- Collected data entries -
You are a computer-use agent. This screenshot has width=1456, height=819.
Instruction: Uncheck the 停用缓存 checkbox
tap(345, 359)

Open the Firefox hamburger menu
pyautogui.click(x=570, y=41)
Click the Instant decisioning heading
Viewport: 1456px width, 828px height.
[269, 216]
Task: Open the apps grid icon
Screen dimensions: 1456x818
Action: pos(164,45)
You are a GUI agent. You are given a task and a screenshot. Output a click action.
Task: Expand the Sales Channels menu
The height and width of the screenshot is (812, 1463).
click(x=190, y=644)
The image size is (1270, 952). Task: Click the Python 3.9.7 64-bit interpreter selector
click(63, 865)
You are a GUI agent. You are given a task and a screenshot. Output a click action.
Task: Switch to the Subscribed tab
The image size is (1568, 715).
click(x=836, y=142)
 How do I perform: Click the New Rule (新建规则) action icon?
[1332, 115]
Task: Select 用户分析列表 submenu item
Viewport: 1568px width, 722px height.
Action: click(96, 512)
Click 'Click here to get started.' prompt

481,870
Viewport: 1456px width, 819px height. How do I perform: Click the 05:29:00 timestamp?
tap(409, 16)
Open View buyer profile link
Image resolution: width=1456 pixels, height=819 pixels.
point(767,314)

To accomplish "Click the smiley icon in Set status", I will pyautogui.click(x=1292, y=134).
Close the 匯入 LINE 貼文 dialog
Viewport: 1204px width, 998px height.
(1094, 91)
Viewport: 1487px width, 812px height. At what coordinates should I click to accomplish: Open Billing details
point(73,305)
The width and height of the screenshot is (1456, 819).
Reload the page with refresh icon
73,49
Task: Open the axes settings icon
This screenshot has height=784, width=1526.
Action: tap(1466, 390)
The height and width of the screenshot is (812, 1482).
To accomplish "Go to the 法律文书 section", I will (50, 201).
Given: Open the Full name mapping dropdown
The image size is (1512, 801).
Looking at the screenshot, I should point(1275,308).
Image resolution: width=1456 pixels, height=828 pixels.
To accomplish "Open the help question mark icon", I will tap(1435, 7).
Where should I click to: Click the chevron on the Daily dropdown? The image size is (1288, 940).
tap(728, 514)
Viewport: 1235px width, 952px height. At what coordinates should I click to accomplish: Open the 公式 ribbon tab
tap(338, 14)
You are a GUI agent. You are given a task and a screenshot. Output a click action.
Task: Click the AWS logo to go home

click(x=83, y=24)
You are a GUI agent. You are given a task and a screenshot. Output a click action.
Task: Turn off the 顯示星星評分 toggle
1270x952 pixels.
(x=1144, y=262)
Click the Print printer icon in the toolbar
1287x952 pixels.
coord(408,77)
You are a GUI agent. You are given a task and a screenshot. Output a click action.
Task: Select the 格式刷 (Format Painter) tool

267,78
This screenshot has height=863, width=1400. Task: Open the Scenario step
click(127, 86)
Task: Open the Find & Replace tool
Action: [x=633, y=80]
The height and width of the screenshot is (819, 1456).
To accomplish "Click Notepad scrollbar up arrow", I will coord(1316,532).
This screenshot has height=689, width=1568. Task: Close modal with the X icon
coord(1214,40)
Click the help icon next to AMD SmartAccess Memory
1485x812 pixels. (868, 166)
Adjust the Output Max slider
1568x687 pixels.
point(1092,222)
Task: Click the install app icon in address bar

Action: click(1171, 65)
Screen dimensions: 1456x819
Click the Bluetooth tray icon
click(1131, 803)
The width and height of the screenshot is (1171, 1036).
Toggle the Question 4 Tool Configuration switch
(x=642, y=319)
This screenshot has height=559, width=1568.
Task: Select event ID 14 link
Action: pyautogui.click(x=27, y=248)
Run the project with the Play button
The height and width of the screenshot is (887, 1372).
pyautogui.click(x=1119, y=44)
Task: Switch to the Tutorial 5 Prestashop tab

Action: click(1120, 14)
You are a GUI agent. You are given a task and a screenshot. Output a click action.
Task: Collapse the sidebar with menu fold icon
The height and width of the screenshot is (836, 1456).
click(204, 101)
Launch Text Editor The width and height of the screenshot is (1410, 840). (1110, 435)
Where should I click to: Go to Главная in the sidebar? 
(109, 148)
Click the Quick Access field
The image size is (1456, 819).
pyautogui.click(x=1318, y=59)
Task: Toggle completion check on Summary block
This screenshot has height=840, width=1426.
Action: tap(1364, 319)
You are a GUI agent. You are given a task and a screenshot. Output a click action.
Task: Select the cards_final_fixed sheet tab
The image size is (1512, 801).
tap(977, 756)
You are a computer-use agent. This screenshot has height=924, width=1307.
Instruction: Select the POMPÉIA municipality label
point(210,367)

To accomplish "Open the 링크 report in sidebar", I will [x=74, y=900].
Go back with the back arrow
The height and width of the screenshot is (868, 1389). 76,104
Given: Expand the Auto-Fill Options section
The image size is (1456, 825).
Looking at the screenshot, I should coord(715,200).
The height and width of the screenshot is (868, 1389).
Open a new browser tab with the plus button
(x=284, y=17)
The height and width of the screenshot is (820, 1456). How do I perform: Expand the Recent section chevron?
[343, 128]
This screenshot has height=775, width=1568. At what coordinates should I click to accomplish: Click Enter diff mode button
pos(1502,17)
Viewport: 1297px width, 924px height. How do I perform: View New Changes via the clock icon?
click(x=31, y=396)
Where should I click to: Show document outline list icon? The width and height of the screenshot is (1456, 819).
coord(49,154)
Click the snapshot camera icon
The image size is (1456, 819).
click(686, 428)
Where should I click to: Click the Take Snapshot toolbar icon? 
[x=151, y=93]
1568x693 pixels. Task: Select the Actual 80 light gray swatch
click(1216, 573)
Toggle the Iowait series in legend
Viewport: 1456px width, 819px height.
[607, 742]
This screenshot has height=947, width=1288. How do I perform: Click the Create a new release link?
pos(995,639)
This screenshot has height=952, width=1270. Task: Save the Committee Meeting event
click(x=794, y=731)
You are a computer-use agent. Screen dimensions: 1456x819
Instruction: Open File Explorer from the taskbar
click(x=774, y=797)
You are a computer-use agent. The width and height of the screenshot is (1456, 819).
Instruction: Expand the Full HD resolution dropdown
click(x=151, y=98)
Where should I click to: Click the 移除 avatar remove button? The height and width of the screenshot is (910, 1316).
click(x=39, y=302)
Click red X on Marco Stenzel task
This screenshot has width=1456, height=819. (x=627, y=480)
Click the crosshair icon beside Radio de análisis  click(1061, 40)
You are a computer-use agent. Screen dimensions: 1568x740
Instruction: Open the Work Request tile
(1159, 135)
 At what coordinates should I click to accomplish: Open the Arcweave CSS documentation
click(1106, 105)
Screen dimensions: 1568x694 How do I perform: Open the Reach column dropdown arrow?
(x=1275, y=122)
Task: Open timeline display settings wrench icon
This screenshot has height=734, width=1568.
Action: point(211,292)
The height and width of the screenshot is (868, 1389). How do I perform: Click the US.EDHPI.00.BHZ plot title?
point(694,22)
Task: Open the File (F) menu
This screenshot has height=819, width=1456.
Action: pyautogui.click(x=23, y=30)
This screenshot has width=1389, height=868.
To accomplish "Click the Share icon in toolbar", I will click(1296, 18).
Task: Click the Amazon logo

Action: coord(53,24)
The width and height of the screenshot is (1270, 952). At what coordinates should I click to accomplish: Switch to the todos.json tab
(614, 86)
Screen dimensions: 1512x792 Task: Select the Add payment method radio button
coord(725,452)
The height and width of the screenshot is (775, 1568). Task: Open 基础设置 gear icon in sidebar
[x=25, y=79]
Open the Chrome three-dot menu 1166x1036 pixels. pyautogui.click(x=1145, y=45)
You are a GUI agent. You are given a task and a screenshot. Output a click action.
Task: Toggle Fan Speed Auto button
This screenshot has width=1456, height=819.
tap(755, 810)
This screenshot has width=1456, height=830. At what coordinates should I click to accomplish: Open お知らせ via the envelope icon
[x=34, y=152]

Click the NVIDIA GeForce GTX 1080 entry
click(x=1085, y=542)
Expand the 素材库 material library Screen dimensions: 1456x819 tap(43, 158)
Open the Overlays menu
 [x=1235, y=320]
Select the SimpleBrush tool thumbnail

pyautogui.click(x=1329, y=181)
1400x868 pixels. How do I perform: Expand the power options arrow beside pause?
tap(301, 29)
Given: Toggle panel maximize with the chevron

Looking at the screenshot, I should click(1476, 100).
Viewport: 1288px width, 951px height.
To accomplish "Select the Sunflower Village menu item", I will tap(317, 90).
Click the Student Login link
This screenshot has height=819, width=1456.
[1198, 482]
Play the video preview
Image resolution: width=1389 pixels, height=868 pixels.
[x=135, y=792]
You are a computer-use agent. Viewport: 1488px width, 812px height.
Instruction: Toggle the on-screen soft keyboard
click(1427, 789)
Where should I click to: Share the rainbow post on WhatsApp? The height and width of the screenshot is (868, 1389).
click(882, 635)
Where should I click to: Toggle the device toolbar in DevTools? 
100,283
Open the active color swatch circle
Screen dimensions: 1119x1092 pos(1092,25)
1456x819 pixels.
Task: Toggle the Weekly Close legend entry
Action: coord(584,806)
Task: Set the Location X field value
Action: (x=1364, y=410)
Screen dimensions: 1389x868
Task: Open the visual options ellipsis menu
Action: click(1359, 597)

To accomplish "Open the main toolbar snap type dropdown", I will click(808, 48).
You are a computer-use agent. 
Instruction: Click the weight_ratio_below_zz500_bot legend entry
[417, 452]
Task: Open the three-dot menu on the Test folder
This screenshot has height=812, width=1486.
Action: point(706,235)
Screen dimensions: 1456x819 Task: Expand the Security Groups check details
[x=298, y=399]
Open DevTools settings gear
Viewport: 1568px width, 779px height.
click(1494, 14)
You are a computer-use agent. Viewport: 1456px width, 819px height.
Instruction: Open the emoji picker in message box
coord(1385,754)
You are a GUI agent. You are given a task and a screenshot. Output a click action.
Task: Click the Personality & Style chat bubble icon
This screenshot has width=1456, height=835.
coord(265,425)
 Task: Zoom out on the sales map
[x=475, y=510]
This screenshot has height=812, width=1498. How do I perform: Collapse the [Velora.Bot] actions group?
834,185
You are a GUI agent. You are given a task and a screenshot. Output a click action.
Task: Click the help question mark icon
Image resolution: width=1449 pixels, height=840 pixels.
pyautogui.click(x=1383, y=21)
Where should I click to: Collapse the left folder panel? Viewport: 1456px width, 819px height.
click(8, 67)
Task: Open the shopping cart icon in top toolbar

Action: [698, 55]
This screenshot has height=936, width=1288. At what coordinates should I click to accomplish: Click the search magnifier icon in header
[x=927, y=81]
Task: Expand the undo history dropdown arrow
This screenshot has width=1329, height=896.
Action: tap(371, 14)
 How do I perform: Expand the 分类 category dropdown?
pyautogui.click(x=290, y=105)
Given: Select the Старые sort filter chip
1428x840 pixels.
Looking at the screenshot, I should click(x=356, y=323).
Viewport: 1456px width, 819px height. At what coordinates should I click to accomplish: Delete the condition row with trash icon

- TASK BRIEF -
Return each line from the records that includes the word "item".

- TASK ANSWER -
Task: Select 用户分析列表 submenu item
To accomplish "Select the Sunflower Village menu item", I will tap(317, 90).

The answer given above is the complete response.